(LISTED ENTRIES Opens)

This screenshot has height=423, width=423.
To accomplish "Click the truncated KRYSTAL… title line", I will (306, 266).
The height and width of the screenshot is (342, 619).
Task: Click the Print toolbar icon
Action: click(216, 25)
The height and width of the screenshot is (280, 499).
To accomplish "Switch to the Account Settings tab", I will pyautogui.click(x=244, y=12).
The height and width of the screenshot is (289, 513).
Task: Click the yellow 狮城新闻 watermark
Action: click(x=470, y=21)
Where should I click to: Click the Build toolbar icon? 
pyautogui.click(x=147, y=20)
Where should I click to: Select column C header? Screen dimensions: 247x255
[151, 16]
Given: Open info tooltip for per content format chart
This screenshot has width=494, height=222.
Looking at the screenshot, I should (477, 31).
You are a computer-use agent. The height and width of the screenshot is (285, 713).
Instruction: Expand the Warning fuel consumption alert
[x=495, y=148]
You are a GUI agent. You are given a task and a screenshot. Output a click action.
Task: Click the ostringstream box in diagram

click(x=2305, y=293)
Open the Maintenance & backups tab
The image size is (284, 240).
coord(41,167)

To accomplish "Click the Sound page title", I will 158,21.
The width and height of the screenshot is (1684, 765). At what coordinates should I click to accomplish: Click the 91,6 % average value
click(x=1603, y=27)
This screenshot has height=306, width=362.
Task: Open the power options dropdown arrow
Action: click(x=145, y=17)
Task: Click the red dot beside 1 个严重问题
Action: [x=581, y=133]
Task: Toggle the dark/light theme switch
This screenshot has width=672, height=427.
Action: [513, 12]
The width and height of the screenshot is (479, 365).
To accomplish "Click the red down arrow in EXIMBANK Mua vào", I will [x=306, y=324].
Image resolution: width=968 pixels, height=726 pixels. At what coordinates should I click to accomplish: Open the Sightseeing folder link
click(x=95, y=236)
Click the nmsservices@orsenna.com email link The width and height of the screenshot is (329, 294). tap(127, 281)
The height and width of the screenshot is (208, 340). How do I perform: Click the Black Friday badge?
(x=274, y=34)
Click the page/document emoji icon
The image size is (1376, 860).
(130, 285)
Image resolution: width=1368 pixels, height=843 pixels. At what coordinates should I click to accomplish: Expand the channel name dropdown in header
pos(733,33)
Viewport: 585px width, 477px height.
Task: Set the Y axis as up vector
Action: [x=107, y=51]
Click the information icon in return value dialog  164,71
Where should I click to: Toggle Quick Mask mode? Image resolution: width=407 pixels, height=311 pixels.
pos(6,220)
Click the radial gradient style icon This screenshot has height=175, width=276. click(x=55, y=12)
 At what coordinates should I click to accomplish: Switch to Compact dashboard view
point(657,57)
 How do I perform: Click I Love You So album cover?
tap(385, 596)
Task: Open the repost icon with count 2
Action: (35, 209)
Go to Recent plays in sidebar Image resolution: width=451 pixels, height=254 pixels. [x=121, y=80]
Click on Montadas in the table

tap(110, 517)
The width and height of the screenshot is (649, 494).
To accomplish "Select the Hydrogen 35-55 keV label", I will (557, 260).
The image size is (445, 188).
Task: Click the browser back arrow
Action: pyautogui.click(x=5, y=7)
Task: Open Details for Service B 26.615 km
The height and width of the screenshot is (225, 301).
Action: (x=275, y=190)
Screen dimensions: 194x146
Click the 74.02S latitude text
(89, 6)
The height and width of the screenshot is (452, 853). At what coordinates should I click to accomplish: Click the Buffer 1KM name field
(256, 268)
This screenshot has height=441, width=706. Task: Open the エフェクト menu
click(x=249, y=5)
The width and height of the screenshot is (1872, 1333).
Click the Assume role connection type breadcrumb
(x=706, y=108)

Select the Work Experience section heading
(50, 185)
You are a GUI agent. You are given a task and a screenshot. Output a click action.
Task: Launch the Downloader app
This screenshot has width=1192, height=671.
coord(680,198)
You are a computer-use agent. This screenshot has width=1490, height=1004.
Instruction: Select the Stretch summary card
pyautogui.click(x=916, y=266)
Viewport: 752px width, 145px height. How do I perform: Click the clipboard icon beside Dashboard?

(LISTED ENTRIES Closes)

Tally the lines of the entries that carry the word "computer" and say only that number.

YOUR RESPONSE
2